• _EXCERPT TO READ_:
-------
In [2]:
import pandas as pd
import numpy as np
import pickle

from keras.preprocessing.text import Tokenizer
from keras.preprocessing.sequence import pad_sequences
from keras.utils import to_categorical
import pdb
import time
import gc
from scipy.sparse import csr_matrix, lil_matrix

from gensim.models import KeyedVectors

  from ._conv import register_converters as _register_converters
Using TensorFlow backend.


# Dataset Formation

In the other notebooks, I pre-processed the captions for each image, and created an "image embedding" by extracting an intermediate representation from a pre-trained deep neural network called VGG16. 

Now, I will process each image/caption pair to create a dataset that can be used to train an LSTM. This will require fitting a tokenizer on the captions, and converting each caption into a set of training examples, where each word is to be predicted by its predecesessors. 



## 1. Load image features and captions

In [3]:
with open("../data/features/train_features.pkl", "rb") as handle:
    train_features = pickle.load(handle)

In [4]:
with open("../data/features/valid_features.pkl", "rb") as handle:
    valid_features = pickle.load(handle)

In [5]:
# load the captions
train_captions = pd.read_csv("../data/split_lists/train_ids.csv", dtype = str)
valid_captions = pd.read_csv("../data/split_lists/valid_ids.csv", dtype = str)

In [6]:
valid_captions.head()
-------
• _WHAT YOU NEED TO DO_:
Can you write out the stretch of the notebook from "from ._conv import" through "by its predecesessors.", swapping "LSTM" for "GRU"? None of the material that follows is needed for this.

• _DATA EXCERPT_:
-------
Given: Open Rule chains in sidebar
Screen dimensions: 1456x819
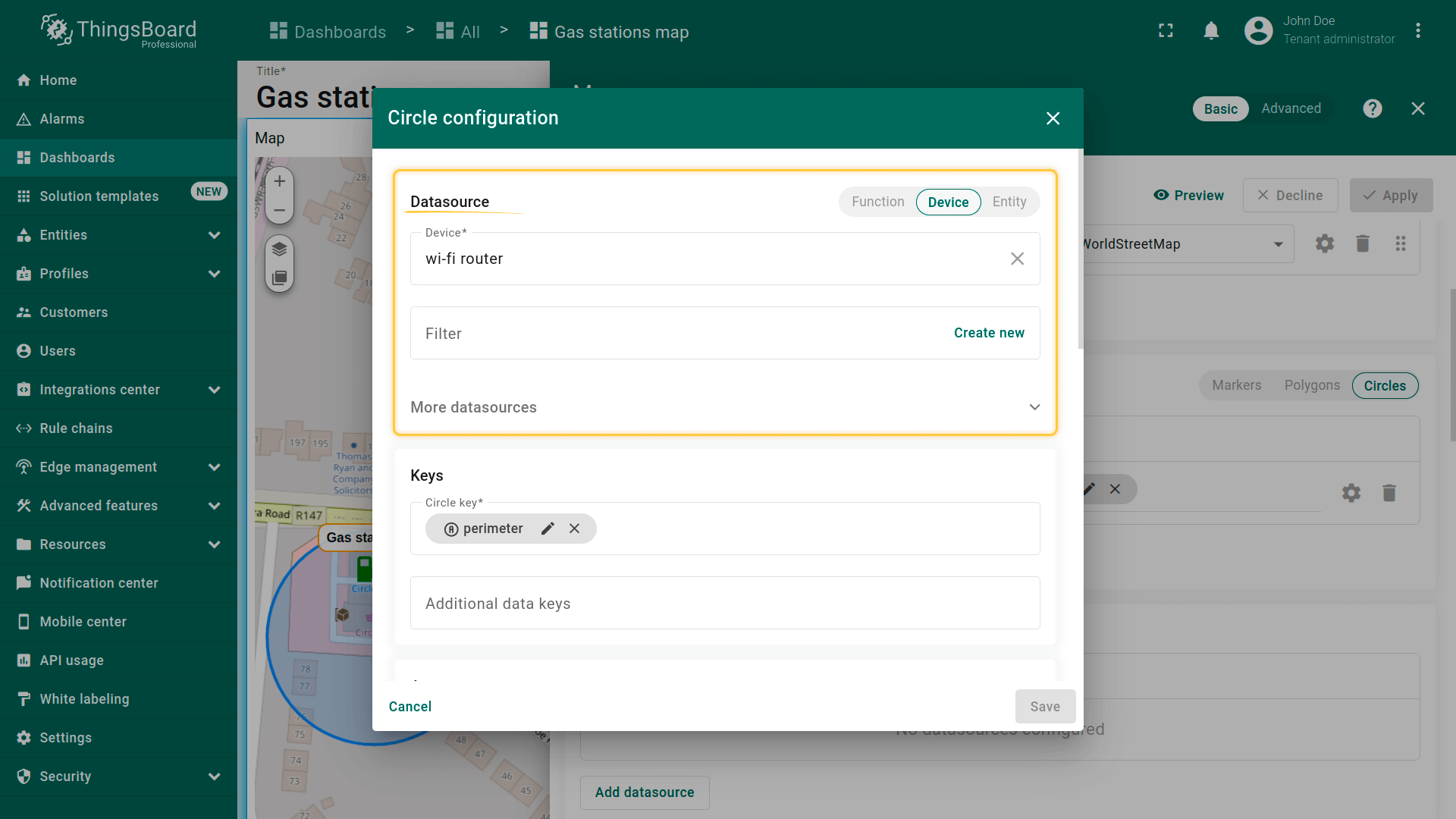Looking at the screenshot, I should [x=76, y=428].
-------
• _WORKED ANSWER_:
from ._conv import register_converters as _register_converters
Using TensorFlow backend.


# Dataset Formation

In the other notebooks, I pre-processed the captions for each image, and created an "image embedding" by extracting an intermediate representation from a pre-trained deep neural network called VGG16. 

Now, I will process each image/caption pair to create a dataset that can be used to train an GRU. This will require fitting a tokenizer on the captions, and converting each caption into a set of training examples, where each word is to be predicted by its predecesessors.